There are also other less obvious impacts. Tier 1 is often part of an analyst career progression — a training ground for roles you will continue to need. Senior analyst roles require diligence, ownership, reliability, determination and knowledge of the organization, which can be tested and trained at Tier 1. However, senior roles also require flair, intuition, out-of-the-box thinking, inquisitiveness, adaptability and independence — all qualities that the drudgery of current Tier 1 duties do little to promote. What will your organization’s SOC entry-level jobs be, and how will you help analysts develop skills?

Where does that leave us?

  • Some degree of automation is a foregone conclusion.
  • Human factors are important for an efficient SOC. Give thought to the impact on SOC team structure, career progression, recruitment and training environments.
  • Additional effort will be needed during the initial automation deployment.
  • Headcount reduction is an option, but you will have to deploy some resources with additional skills, potentially at a more senior level, to monitor and tune the automation tools.
  • Analysts should be organized so a standard part of their role is to maintain and improve the automation. Encourage them to question the quality and completeness of the information obtained and to think of ways of improving it.
  • Consider redeploying resources into more productive activities. Automate away the drudgery, automate for scale, and use human resources for those more advanced security tasks you have had to previously pass up as you focused on the basics.
  • Sell more interesting activities and increased productivity as an advantage of automation, but ensure that these are not merely empty words.
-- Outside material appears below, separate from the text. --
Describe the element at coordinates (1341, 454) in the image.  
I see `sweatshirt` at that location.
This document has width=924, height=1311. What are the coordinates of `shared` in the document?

This is not simply a technology deployment. Have a plan that considers the other factors mentioned here, and make sure your SOC manager has the ability and support to manage this change.

As security leaders consider the future of SOCs, it is well worth considering moving to a security platform with intelligent automation. Even if you are not ready to jump right now, you should start building a vision of what you want and how you will achieve it.